Marcelo Neri destaca que a falta de infraestrutura e a má distribuição de renda são coisas que agravam a situação atual. “A PNADC permite olhar isso no universo do Brasil como um todo. Os problemas mudam de acordo com a região. Brasília, por exemplo, tem a maior renda, mas também a maior desigualdade. Ou seja, poucas pessoas se beneficiam e isso gera um certo desperdício social”, explica.

Mas não é apenas entre as regiões que as diferenças ficam gritantes. Outro dado que chama a atenção no levantamento é a discrepância entre o rendimento médio de brancos e pretos: enquanto o primeiro grupo tem uma média de rendimento mensal de R$ 2.999, no segundo o número despenca para R$ 1.673 –– e R$ 1.719 entre os pardos.

“Os grupos tradicionalmente excluídos, como negros, mulheres, trabalhadores da área rural, tendem a perder mais do que a média”, explica Marcelo Neri. “O Brasil desaprendeu, nos últimos anos, a cuidar dos muitos pobres. Isso é muito preocupante”, lamenta.

Barreiras


Os números também mostram que diferença de salários entre homens e mulheres parece ser intransponível. A mão de obra masculina, que tem média de rendimento de todos os trabalhos em R$ 2.555, recebe 28,7% a mais que as mulheres, que ganham em média de R$ 1.985.

Para Marcelo Neri, apesar do cenário desfavorável, as mulheres estão conseguindo, aos poucos, diminuir a diferença. “As mulheres fizeram o dever de casa no ponto de vista escolar. E elas estão relativamente bem posicionadas”, diz, creditando tal melhoria à educação.

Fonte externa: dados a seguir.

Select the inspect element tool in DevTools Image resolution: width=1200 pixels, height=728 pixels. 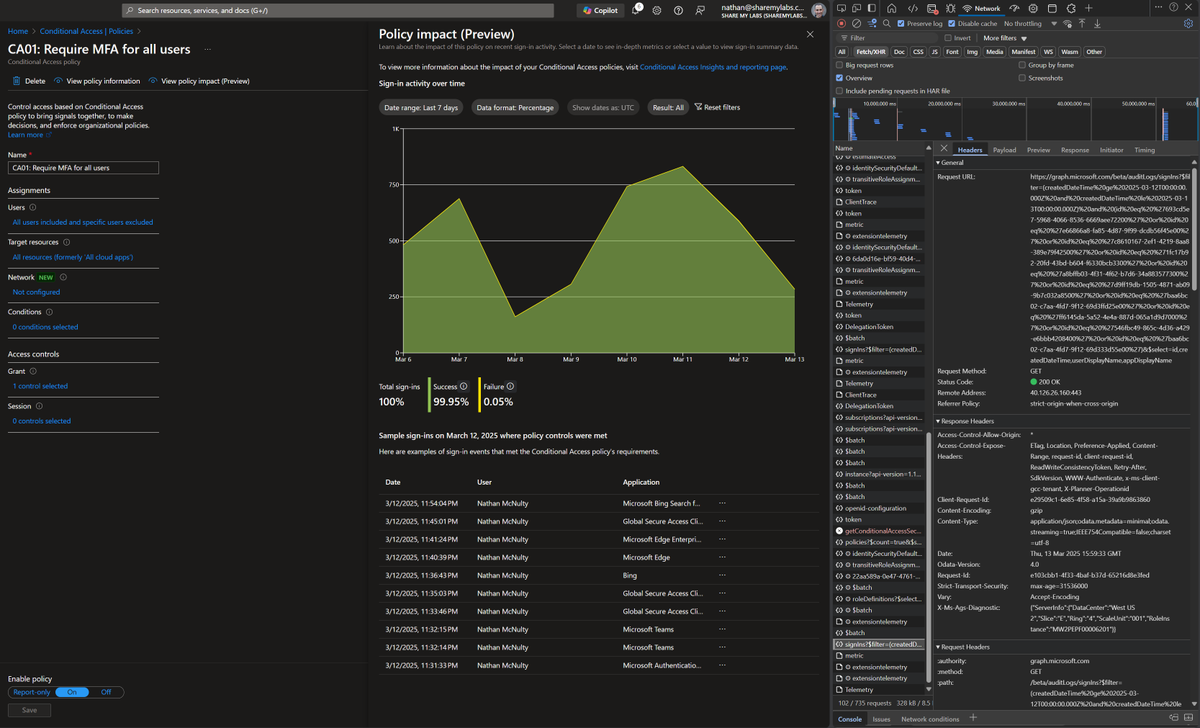click(841, 8)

“Apesar de se achar que a educação não faz muita diferença, seu retorno para o Brasil faz, sim, uma diferença gigantesca”, confirma Neri.

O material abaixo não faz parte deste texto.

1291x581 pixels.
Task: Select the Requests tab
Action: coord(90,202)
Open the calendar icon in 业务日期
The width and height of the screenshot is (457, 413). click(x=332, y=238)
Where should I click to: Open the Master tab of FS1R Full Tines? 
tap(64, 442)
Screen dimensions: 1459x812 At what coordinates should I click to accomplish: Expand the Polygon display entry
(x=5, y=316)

Em números, é gritante a diferença: enquanto uma pessoa sem instrução recebe cerca de R$ 920, um profissional com ensino superior completo tem média de rendimento de R$ 5.108. “Nos últimos cinco anos, a renda dos analfabetos caiu e a de quem tem superior completo passou a crescer”, detalha o professor.

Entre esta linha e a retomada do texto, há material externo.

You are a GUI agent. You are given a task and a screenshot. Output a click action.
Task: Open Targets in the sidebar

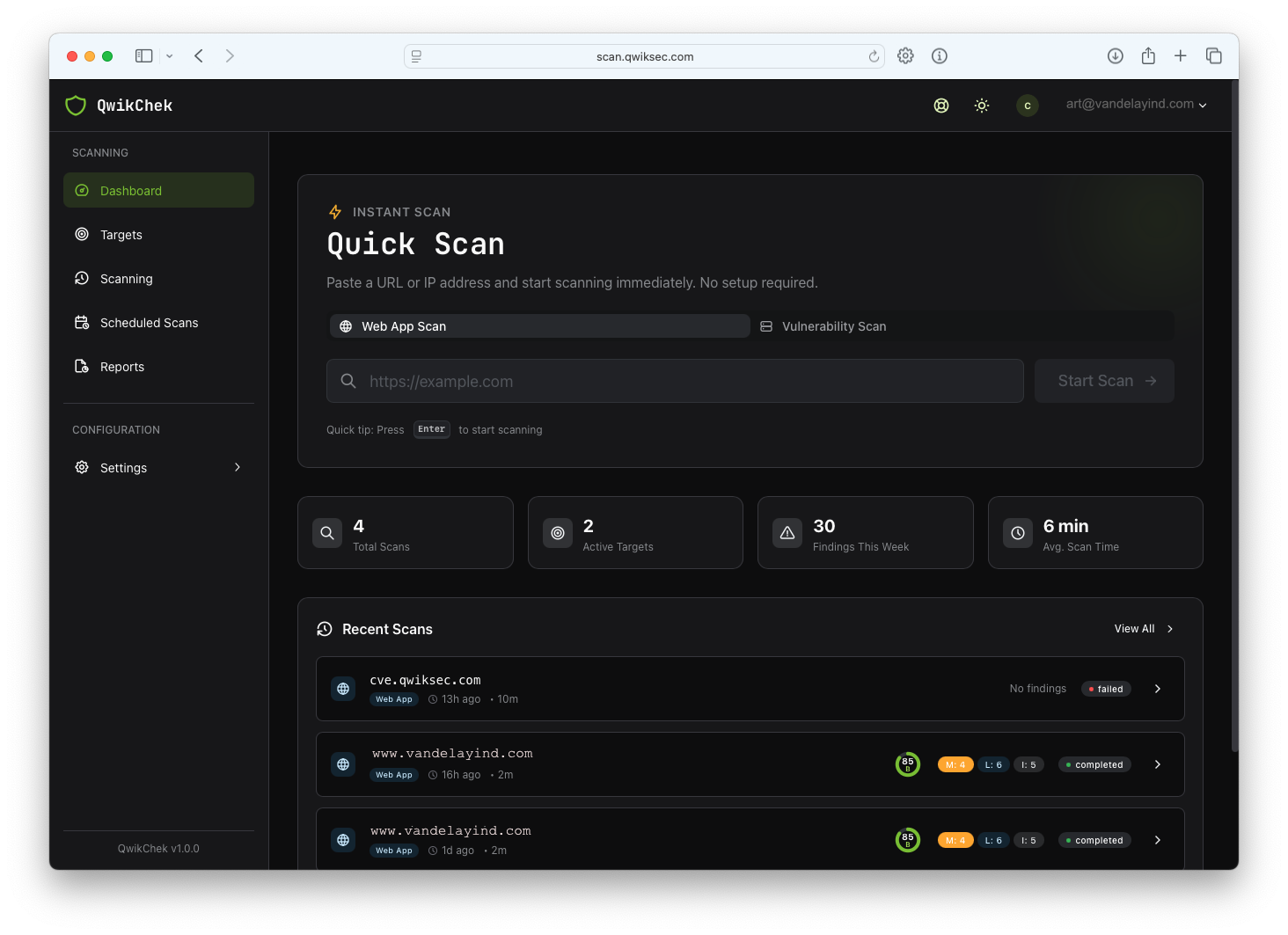pyautogui.click(x=121, y=235)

*Estagiário sob supervisão de Fabio Grecchi


Uma balança social desequilibrada


»  Metade dos brasileiros sobrevivia, em 2019, com apenas R$ 438 mensais. Ou seja, quase 105 milhões de pessoas tinham menos de R$ 15 por dia para satisfazer todas as suas necessidades básicas;

»  Os 10% mais pobres –– equivalente a 20,95 milhões de pessoas ––, sobreviviam com apenas R$ 112 por mês, ou R$ 3,73 por dia. Em relação a 2018, houve uma melhoria de 0,9% na renda média dessa parcela da população, mas inexpressiva em termos financeiros, pois trata-se de apenas R$ 1 real a mais;

»  No estrato mais rico da sociedade, apenas 1% dos brasileiros mais abastados vivia com R$ 17.373 mensais. Significou um aumento de renda de 2,7% para um grupo de pessoas que, em 2019, era de pouco mais de dois milhões de pessoas;

»  Na média nacional, o rendimento médio mensal real domiciliar per capita foi de R$ 1.406. No Norte (R$ 872) e no Nordeste (R$ 884) ficou abaixo do salário mínimo (R$ 998), mas, no Sudeste, alcançou os R$ 1.720;

»  A massa de renda domiciliar obtida de todas as fontes totalizou R$ 294,396 bilhões, em 2019, mas também distribuída de forma desigual. A parcela dos 10% dos brasileiros com os menores rendimentos detinha 0,8% dessa riqueza, enquanto os 10% mais ricos concentravam 42,9% dela;

»  Em 2019, a concentração de riqueza aumentou na região Nordeste, mas, na região Norte, houve melhora na desigualdade. A renda per capita no Nordeste teve o maior crescimento entre as regiões brasileiras (4,5%), mas puxada pelos ganhos dos mais ricos;

»  Na passagem de 2018 para 2019, o Norte teve redução de 5,3% no rendimento médio domiciliar per capita. Houve perda de poder aquisitivo em todas as faixas de rendimentos, especialmente entre os mais ricos. Ainda assim, a fatia 1% mais rica recebia R$ 9.937 mensais, contra apenas R$ 73 obtidos pelos 10% mais pobres. Metade dos moradores do Norte sobrevivia com R$ 273 mensais no ano passado;

»  Um em cada cinco trabalhadores brasileiros recebia menos da metade do salário mínimo em 2019. A renda média entre os 20% com menores rendimentos do trabalho era de apenas R$ 471 no ano passado. Se considerados os 50% com menores salários, ou seja, metade de todos os trabalhadores em atividade, a renda média subia a R$ 850, ainda aquém do piso de R$ 998, determinado por lei, em 2019.